Extract >>
------------------------------------------------------------

Face to face Meeting
Once we have gathered the answers to these questions and feel confident that the agent could be an experienced HMO agent, we then organise a face to face meeting and ask the agent to take us to a couple of their properties.
This is really important for the following reasons:
Ask to see other room rent examples, so that you can see in the flesh the room rates they are achieving.
We also ask them if they have a check list of items that are needed for a property to be up to HMO standard, this shows that they are organised and that they know what is involved in converting a property to a HMO and that they are aware of the legislations and standards required. This list also acts as a check list of items that are needed to be purchased, once they have the keys and demonstrates that they are organised and experienced.
Ask what their procedure is for purchasing items needed for their client’s properties, for example do they buy anything needed and agreed with us and then bill us and provide receipts for the purchases? This proves that they are financially stable and that we are not constantly having to make payments upfront for items/works needed. We also like to set expectations in saying that anything over a value of £50 has to be agreed by Inspired Equity, before the purchase is made, this stops them coming to us for everything, however allows us to keep on top of spend.
Once we have seen a property we are serious about purchasing, we engage with the agent to see if one of their build team/handy men can come along with us on a viewing. This is great, as it proves to the agent you are serious and want to engage with them further.
On the viewing, we ask the tradesman’s opinion on the room sizes/what can be done with the property, to gauge their experience in the legislations and what is involved with converting the property to exceed HMO standards.

------------------------------------------------------------

Material provided >>
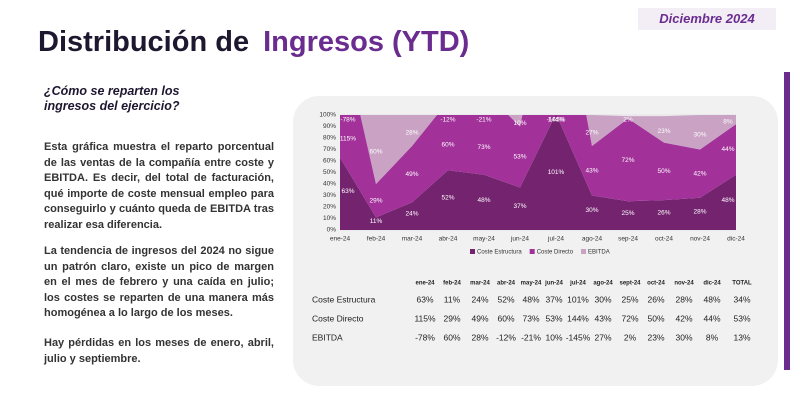 The height and width of the screenshot is (405, 792). Describe the element at coordinates (330, 208) in the screenshot. I see `y-tick-label: 20%` at that location.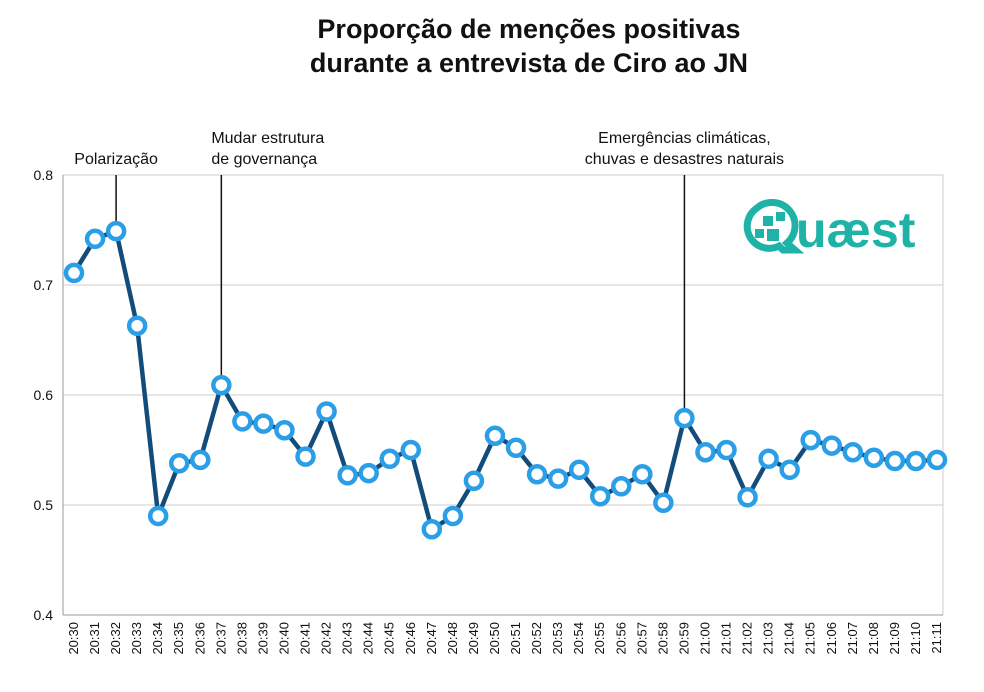 This screenshot has height=692, width=984. Describe the element at coordinates (726, 638) in the screenshot. I see `x-tick-label: 21:01` at that location. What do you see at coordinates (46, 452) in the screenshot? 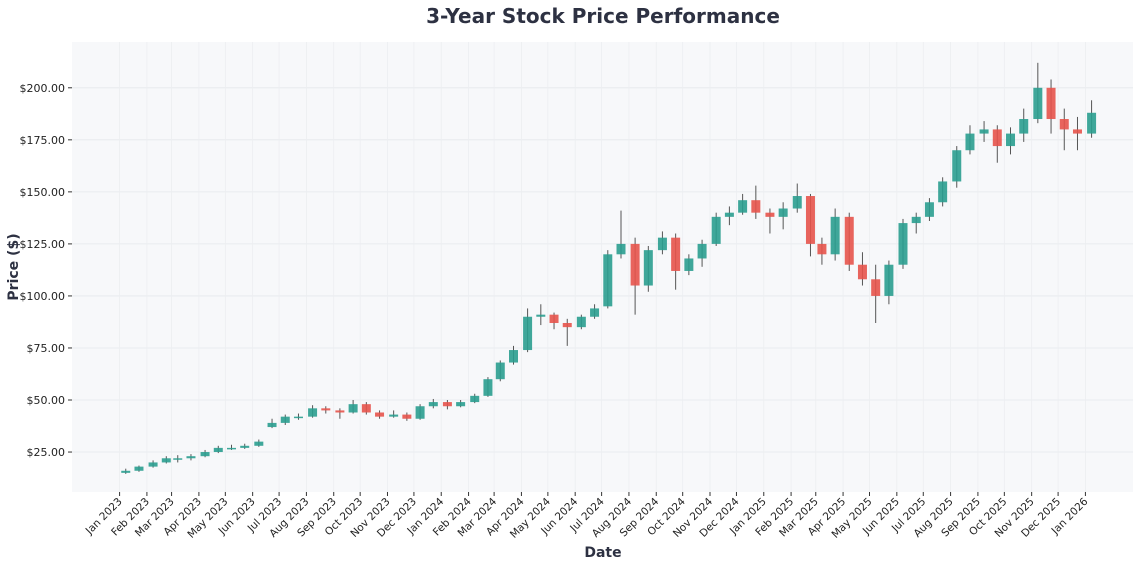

------------------------------------------------------------

Exercises to complete >>
1. Repeat the stretch of the HMO agent passage from "We also ask" through "organised and experienced.".
2. According to the HMO agent passage, a purchase over what value must be agreed by Inspired Equity before it is made?
Rely only on the HMO agent passage, not on the data.

Responses by task >>
1.
We also ask them if they have a check list of items that are needed for a property to be up to HMO standard, this shows that they are organised and that they know what is involved in converting a property to a HMO and that they are aware of the legislations and standards required. This list also acts as a check list of items that are needed to be purchased, once they have the keys and demonstrates that they are organised and experienced.

2. £50